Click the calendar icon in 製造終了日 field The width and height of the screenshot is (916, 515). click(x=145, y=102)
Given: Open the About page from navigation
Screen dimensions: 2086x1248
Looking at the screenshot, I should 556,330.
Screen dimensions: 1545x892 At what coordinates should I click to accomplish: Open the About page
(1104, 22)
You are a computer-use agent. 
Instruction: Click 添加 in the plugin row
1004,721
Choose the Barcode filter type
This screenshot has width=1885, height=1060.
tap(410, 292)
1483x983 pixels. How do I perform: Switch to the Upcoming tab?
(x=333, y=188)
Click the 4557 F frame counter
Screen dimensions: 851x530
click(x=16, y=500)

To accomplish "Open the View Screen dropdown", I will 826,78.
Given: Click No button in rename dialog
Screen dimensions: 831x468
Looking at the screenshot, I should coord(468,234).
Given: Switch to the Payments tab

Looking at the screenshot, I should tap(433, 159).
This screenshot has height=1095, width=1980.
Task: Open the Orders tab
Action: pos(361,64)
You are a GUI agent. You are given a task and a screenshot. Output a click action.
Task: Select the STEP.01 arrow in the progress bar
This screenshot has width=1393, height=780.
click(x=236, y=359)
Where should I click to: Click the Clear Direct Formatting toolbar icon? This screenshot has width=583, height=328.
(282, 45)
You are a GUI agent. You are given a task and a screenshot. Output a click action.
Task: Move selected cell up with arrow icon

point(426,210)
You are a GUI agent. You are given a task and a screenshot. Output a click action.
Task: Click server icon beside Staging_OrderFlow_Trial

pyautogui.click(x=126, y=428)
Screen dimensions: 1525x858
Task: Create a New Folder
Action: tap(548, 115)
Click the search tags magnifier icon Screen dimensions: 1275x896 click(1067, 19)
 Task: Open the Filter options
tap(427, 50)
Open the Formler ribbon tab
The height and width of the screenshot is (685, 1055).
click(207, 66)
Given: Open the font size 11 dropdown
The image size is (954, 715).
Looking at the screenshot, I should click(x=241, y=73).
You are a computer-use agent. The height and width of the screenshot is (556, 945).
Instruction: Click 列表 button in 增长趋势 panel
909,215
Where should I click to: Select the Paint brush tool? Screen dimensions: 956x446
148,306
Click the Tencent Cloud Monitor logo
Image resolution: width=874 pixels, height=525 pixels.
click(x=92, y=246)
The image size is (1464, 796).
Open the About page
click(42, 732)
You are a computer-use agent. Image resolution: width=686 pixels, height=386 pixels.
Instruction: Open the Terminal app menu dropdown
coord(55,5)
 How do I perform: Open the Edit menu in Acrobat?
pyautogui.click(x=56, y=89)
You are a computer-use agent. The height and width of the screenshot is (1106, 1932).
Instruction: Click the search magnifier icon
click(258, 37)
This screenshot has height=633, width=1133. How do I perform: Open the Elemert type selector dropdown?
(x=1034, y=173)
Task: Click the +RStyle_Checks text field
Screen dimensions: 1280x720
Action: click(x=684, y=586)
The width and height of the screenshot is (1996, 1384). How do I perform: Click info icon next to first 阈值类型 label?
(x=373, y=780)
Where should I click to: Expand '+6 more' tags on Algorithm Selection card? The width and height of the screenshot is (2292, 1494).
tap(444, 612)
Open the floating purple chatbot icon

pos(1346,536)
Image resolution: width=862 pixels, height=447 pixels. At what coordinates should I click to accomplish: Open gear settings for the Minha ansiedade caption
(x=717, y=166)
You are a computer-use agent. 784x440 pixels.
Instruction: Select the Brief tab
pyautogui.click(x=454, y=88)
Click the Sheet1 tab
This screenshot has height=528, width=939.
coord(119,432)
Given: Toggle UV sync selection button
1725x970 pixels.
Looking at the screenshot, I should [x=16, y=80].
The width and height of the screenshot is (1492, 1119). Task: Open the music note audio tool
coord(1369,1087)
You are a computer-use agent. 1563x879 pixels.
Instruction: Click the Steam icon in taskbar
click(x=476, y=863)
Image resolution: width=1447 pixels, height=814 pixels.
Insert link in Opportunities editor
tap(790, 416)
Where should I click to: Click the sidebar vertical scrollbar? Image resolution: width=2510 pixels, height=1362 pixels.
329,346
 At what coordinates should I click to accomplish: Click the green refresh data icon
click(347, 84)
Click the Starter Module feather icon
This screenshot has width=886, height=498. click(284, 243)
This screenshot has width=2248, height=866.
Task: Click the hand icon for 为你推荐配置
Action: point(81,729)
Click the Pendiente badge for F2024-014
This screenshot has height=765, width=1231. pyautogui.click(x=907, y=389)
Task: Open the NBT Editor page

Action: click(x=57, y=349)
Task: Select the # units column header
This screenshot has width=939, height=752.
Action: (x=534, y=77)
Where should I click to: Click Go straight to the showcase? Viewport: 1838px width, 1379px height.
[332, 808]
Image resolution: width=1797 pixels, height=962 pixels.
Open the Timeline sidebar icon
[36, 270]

-------

Report back each line of the entries that holds the string "computer".

[Task solution]
You are a computer-use agent. 
You are a computer-use agent. The height and width of the screenshot is (556, 945).
You are a computer-use agent. Image resolution: width=686 pixels, height=386 pixels.
You are a computer-use agent. The height and width of the screenshot is (1106, 1932).
You are a computer-use agent. 784x440 pixels.
You are a computer-use agent. 1563x879 pixels.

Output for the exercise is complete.